Lokale Menschen im brasilianischen Amazonas trauen den Mord an einen Gemeindeführer, der sich dafür einsetzte, den Wald vor Kürzungen durch die Eskalation der Gewalt in der Region zu schützen. Jorginho Guayara, ein Führer oder Führer des Guayara- Volkes, wurde am Wochenende von einem Fluss in der Stadt Arafat, dem Bundesstaat Maranhao, tot gefunden. [...]
Jorginho Guayara, ein Führer oder Führer des Guayara- Volkes, wurde am Wochenende von einem Fluss in der Stadt Arafat, dem Bundesstaat Maranhao, tot gefunden.
Mitglieder des Stammes sagen, dass sein Tod das Ergebnis eines bitteren Konflikts war, der durch die Aufschreitung von Sägen in ihrem Land hervorgerufen wurde. Seit 2000 sind 80 guayaras in der Gegend getötet worden.
Jorginho's “Körper wurde in einen Fluss geworfen, bekannt als das Gelände, wo guayaras vonloggern oder verwandten Menschen geworfen wurde“, sagte Sarah Shenker, Senior Researcher bei Survey International, die globale Stammesrechtebewegung.
Guayaira ist eine Gruppe, die direkte Maßnahmen ergriffen hat, um illegale Waldschnitte in Arayibóya im Bundesstaat Maranhao zu reduzieren.
Pflegekräfte sagen, dass sie den Wald für ihre Familien schützen und den kleinen - bekannten Awa-Stamm, der im gleichen Gebiet lebt.

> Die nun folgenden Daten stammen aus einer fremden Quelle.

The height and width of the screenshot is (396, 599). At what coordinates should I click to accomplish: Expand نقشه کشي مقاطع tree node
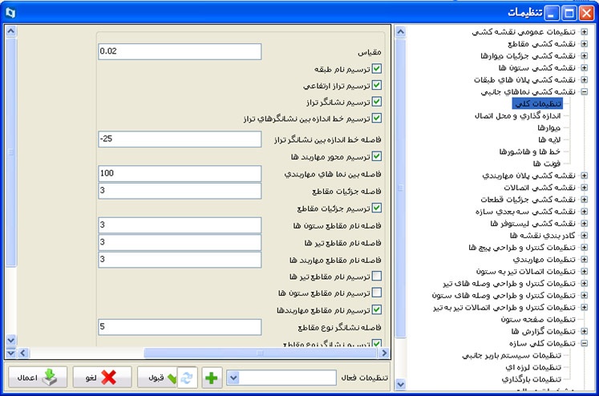[x=585, y=43]
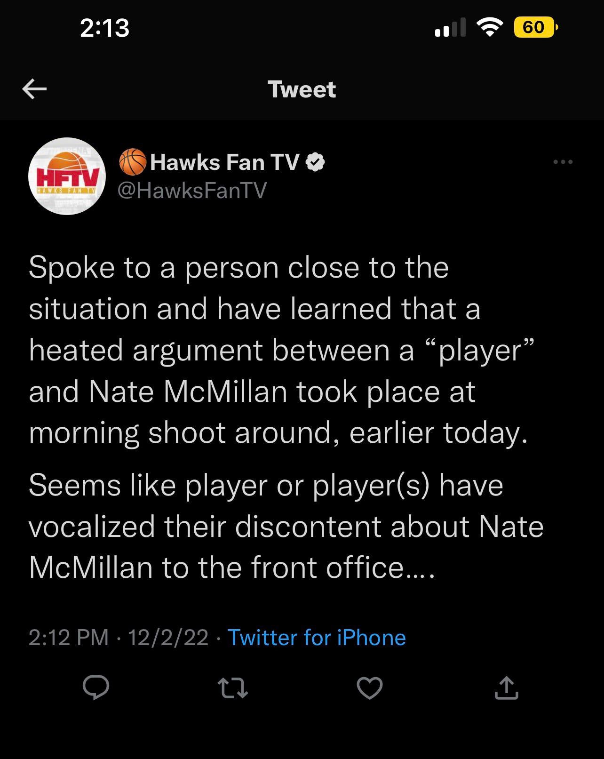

Da sie anfällig sind, sind sie extrem verletzliche Menschen, die einer Katastrophe ausgesetzt werden, wenn ihr Land nicht geschützt ist“, Shenker sagt. “Survival International hat die brasilianische Regierung dazu aufgefordert, das Land zu schützen, sowie alle Verbrecher zu untersuchen und zu Gerechtigkeit zu bringen”.
Indigene Aktivistin Sãonia Guayara, der aus dem Araribóia-Reservatorium stammt und derzeit als Vizepräsident der Sozialistischen und Freiheitspartei tätig ist, sagte: “Unsere Leute sterben in ihrem Land. Dies war kein isolierter Fall, sondern ein Teil eines anhaltenden Völkermords “.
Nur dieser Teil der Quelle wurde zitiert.